Based on international experience and the themes emerging from the final report, there are several trends and areas of focus that we can expect to see emerging in regulatory enforcement in Australia:

  • Breach reporting – Commissioner Hayne supported the findings of the ASIC Enforcement Review Taskforce in relation to breach reporting, including that civil penalties should be imposed for failing to report and that criminal penalties should be increased.
  • Individual and senior executive accountability – with the introduction of the BEAR well underway and recommendations from the Commissioner that BEAR be expanded and that ASIC take responsibility for conduct-related aspects of the regime, we can expect to see both regulators monitoring through this lens. In the UK, the Financial Conduct Authority (the FCA) has highlighted the UK's equivalent, the Senior Managers and Certification Regime (which was introduced in March 2016), as a key priority for 2018/19.2
  • Culture, governance and remuneration – as has been the case internationally, we can expect to see both ASIC and APRA interested in the impact of culture and governance and, in particular, remuneration and incentive structures, on prudential matters and conduct. Without recommending any substantive changes to the law, the Commissioner has recommended increased regulator activity in these areas. As at 31 March 2018, the FCA's enforcement division had 61 open culture and governance cases (four times as many than the previous year), and has flagged the importance of culture and governance driving behaviours that benefit consumers in its Business Plan for 2018/19.3
  • Importance of whistleblowers – the United States Securities and Exchange Commission is increasingly relying on reports from whistleblowers for its enforcement activities. While in the US, whistleblowers can receive bounties for reports that contribute to the success of an action (which are not available to whistleblowers in Australia), legislation that increases the protection available to whistleblowers in Australia is before Parliament.
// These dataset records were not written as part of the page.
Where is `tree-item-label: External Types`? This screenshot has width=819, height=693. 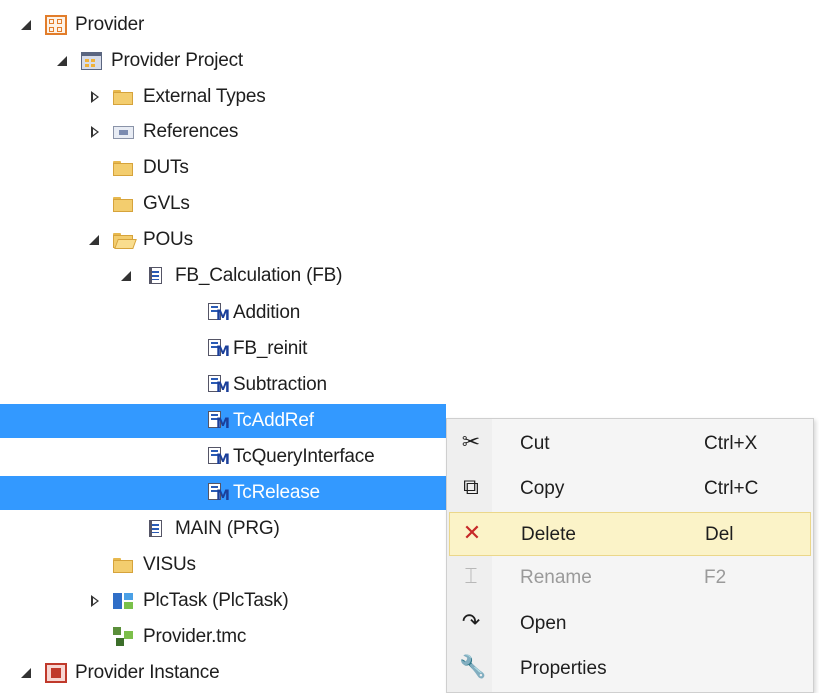
tree-item-label: External Types is located at coordinates (204, 96).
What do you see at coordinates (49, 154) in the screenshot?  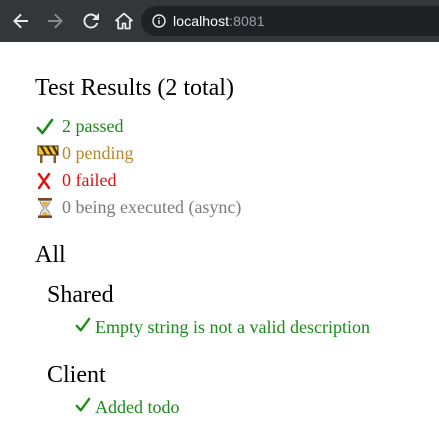 I see `construction-barrier-icon` at bounding box center [49, 154].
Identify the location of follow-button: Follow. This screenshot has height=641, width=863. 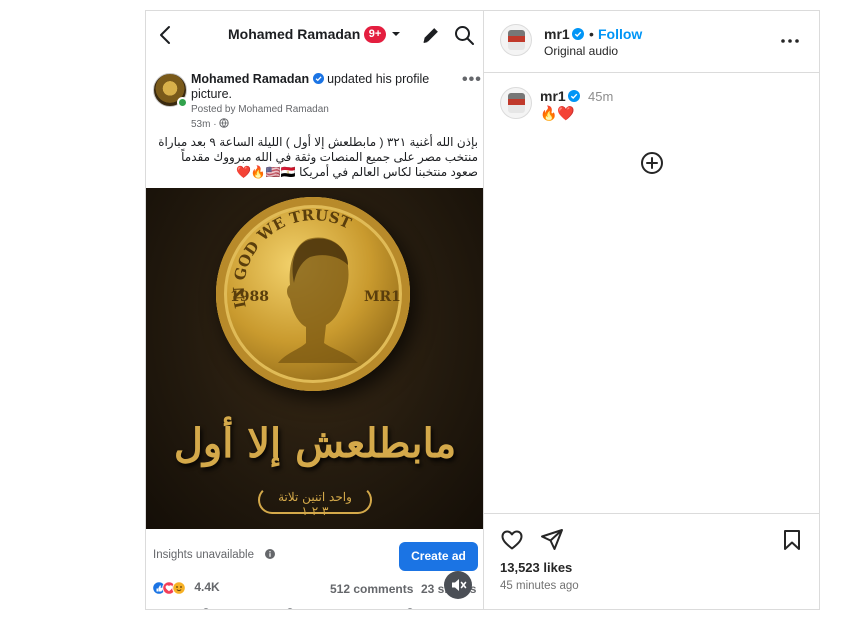
(620, 34).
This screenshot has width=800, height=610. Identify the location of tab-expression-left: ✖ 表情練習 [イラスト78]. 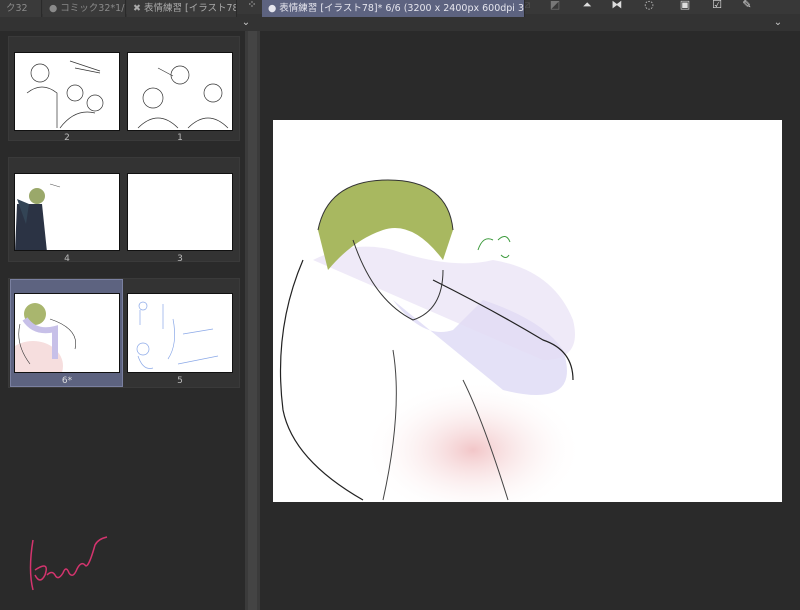
(182, 8).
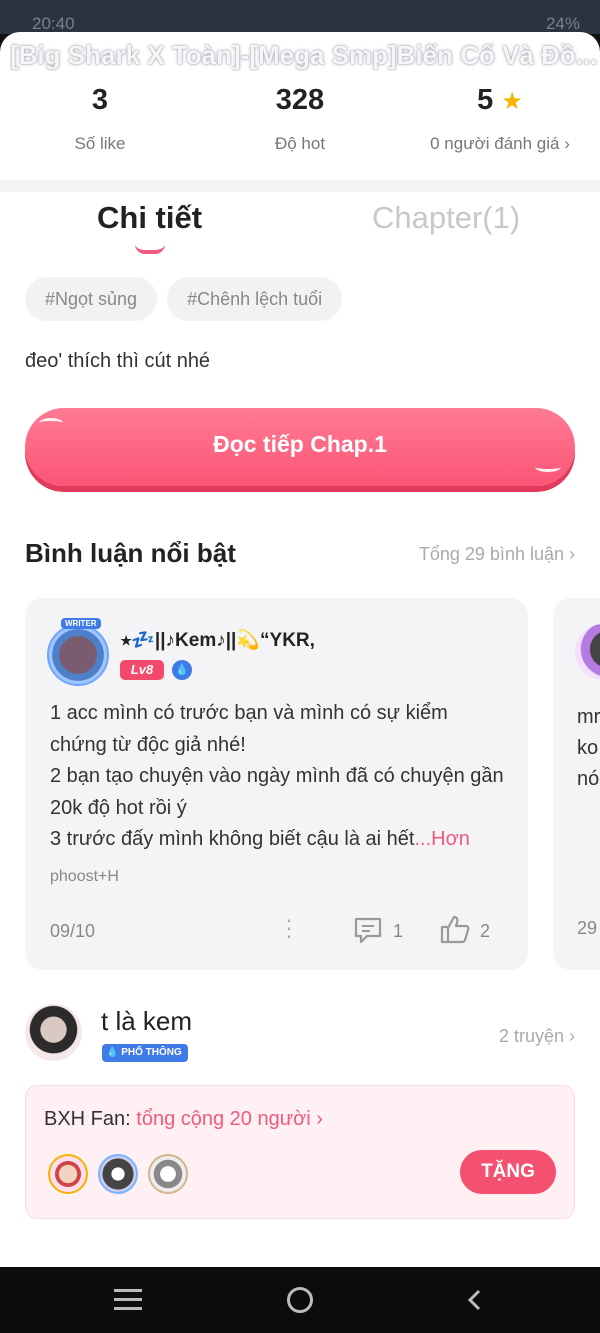 The height and width of the screenshot is (1333, 600). What do you see at coordinates (300, 444) in the screenshot?
I see `continue-reading-label: Đọc tiếp Chap.1` at bounding box center [300, 444].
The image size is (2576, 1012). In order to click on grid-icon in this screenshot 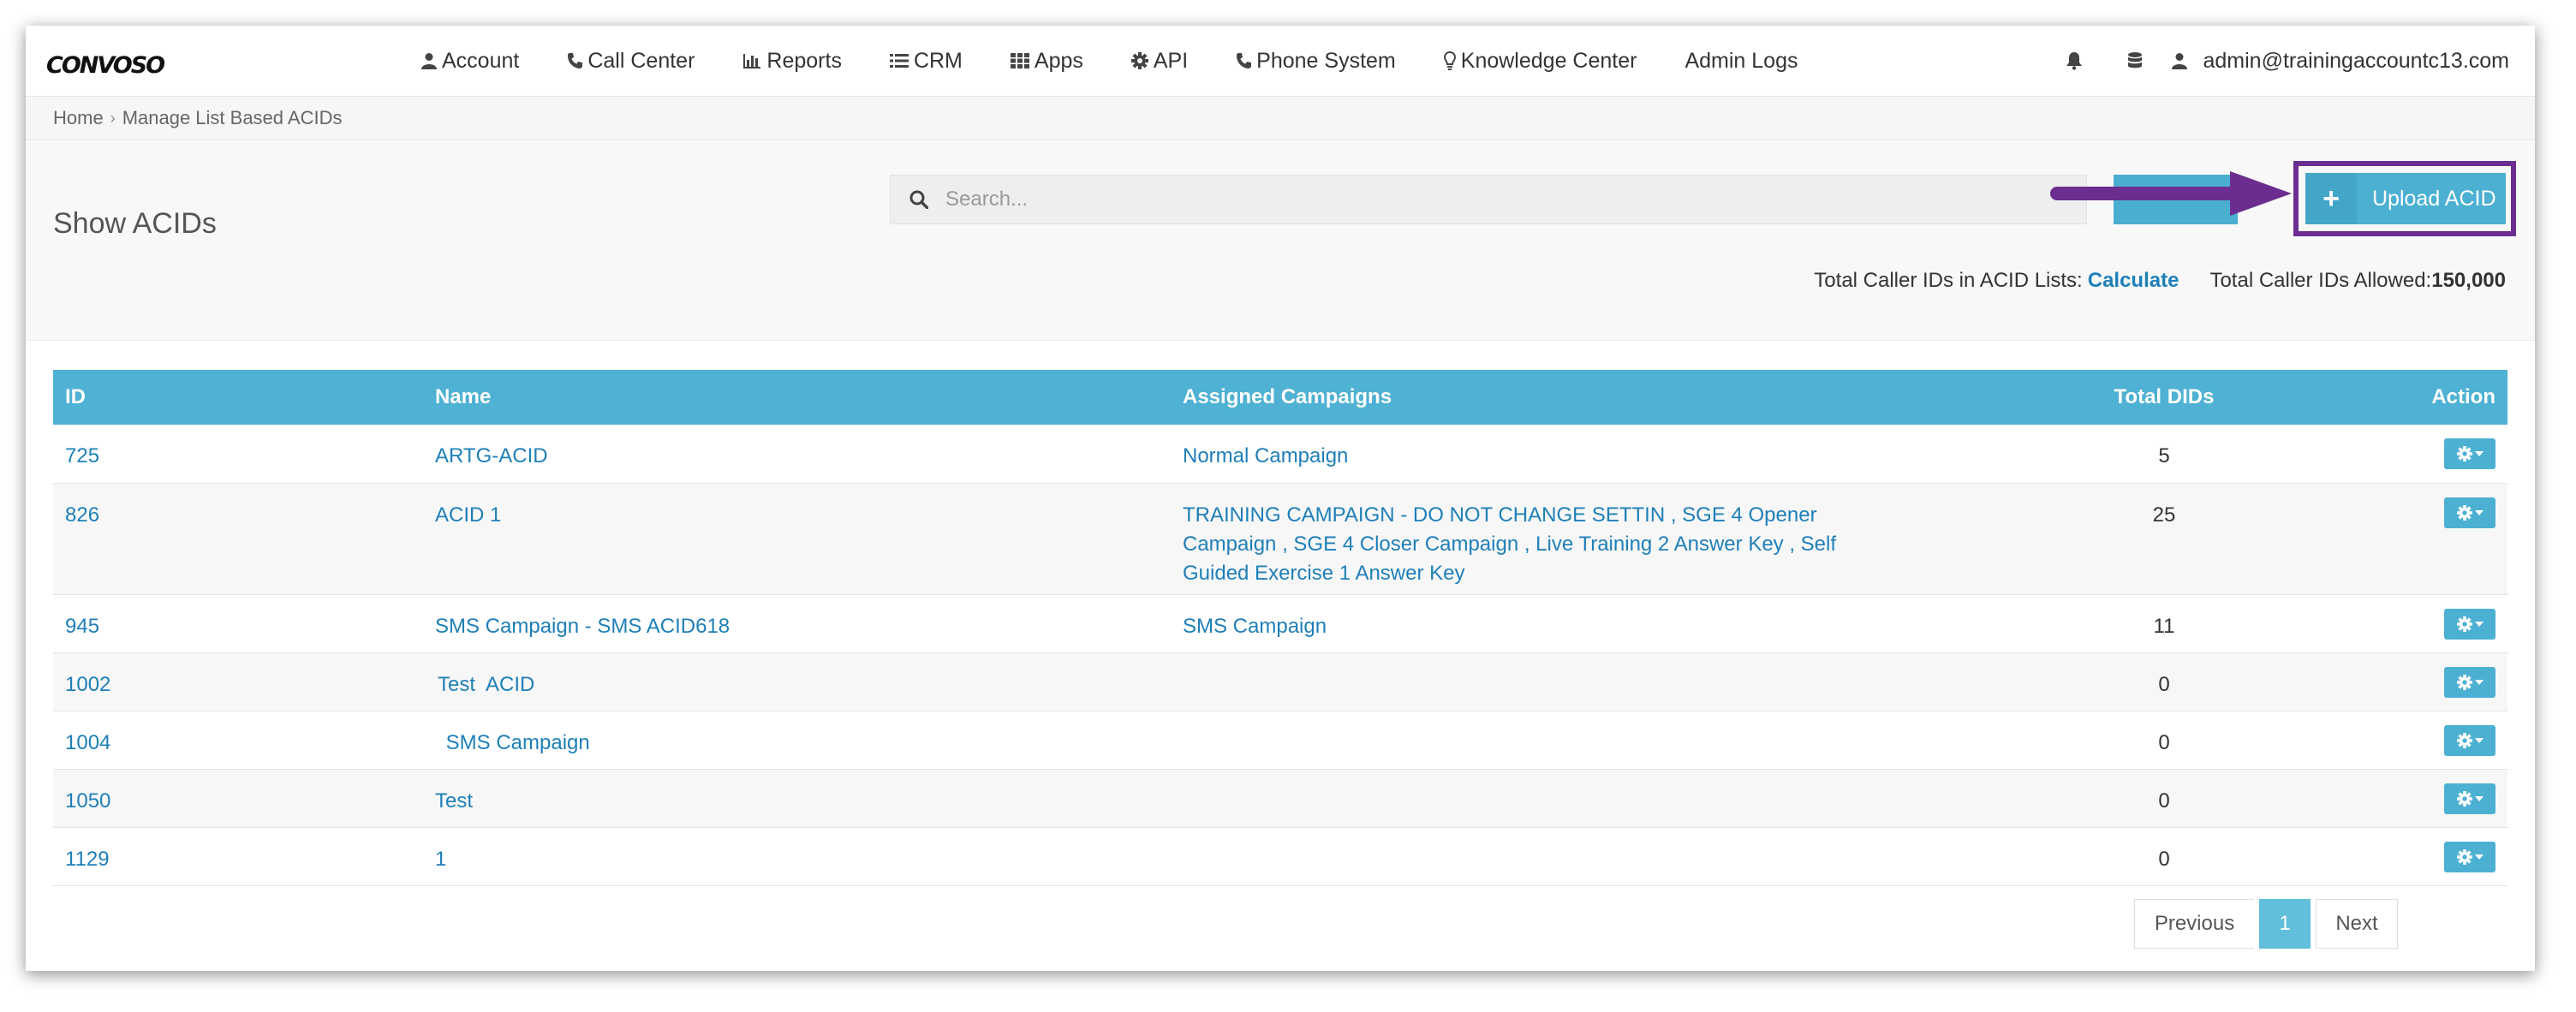, I will do `click(1020, 60)`.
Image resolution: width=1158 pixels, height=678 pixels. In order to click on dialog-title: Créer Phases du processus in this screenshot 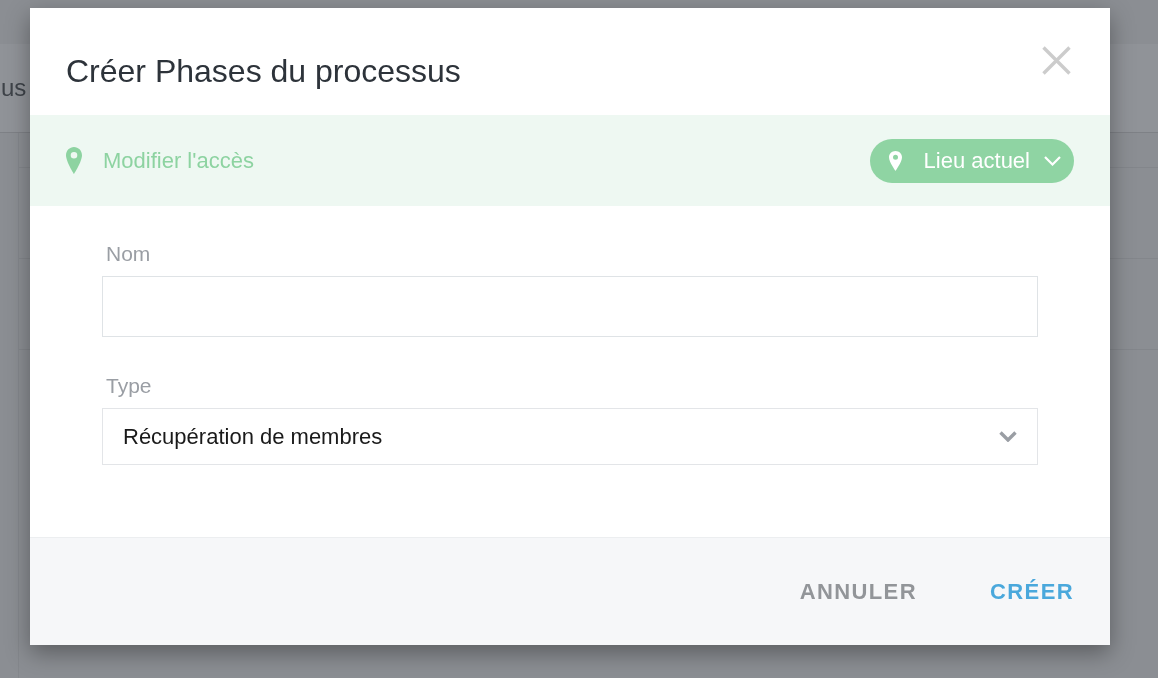, I will do `click(264, 72)`.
The Federal Opposition has recently suggested that it might seek to introduce a similar 'rewards' scheme should it win the next federal election. With these changes on the horizon, it is possible that whistleblower reports will become a more significant channel for Australian regulators.


  1. See Royal Commission Final Report, Chapter 6, Sections 4 and 5.
  2. See FCA Business Plan 2018/19.
  3. See FCA Annual Enforcement Performance Report 2017/18 and Business Plan 2018/19.